Saving isn’t glamorous. It means choosing to withhold spending now so you can enjoy more in the future, and let’s be honest: in your 30s, that’s anything but easy.
A growing career. A house, mortgage, and renovations. Kids, daycare, activities: In short, expenses grow faster than spring grass.
So here’s the big question: How do you know if you’re doing enough for your future?
Here are three financial goals to reach before turning 40.
Goal 1: Accumulate One Year’s Salary in Investments
The first goal is to build up the equivalent of one year’s gross salary in investments, excluding your home, bank account, and emergency fund.
Why? Because it proves you’re living below your means. But more importantly, that’s when your savings truly start working for you.
Thanks to the magic of compound interest, your investments earn returns, which generate more returns, and over time, your savings snowball grows faster and faster with less and less effort. At some point, your annual returns will surpass your new contributions. In other words, it’s no longer you growing your portfolio — it’s your portfolio working while you sleep.
Goal 2: Maximize Your Tax-Sheltered Investments
The next step is to take advantage of the Canadian tax shelters available to you.
- TFSA: You can contribute up to $7,000 per year in 2025, and the contribution is cumulative since 2009, provided you haven’t maxed out your TFSA. All growth within a TFSA is tax-free, so you’ll want to try and max it out each year.
- RRSP: You can contribute up to 18% of your income per year, capped at around $32,000 in 2025. Contributions reduce your taxable income, and investments grow tax-deferred.
- RESP: If you have children, this is an ideal tool. You can contribute $2,500 per year, per child, and governments top it up—30% in Quebec or 20% elsewhere in Canada.
Governments don’t often hand out gifts. So when they do, please make the most of them.
Goal 3: Reach Three Times Your Salary in Investments by Age 40
Third goal: aim to have three times your annual income invested by 40. Ambitious? Yes. Achievable? Absolutely.
Is this realistic for someone who’s 30 and just starting to save?
Let’s take an example. A 30-year-old earning $80,000 contributes 18%, or $ 14,400, to her RRSP and receives a tax refund of just over $5,000, which she uses to help fund her $7,000 TFSA contribution. She repeats this every year, earning 5% annual returns in both accounts for 10 years.
At age 40? She’d have $282,000 in savings—$42,000 more than three times her annual salary ($240,000).
The Real Secret: Time
Starting early isn’t a cliché — it’s leverage. Each year gained at the beginning of your journey adds thousands by the end.

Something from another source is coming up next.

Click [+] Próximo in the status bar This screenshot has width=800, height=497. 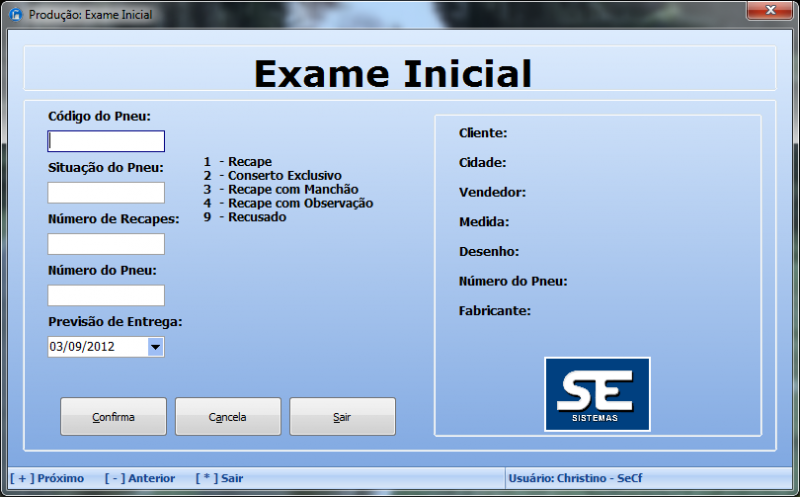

Because one day, your investments will grow faster than you can save. And when that day comes, you’ll understand: time is your greatest asset.
In summary:
- One year’s salary invested;
- Maximize TFSA, RRSP, RESP;
- Three times your income in investments before 40.
And remember: these are general guidelines. Every situation is unique. What matters most is starting early, staying disciplined, and letting time work in your favour.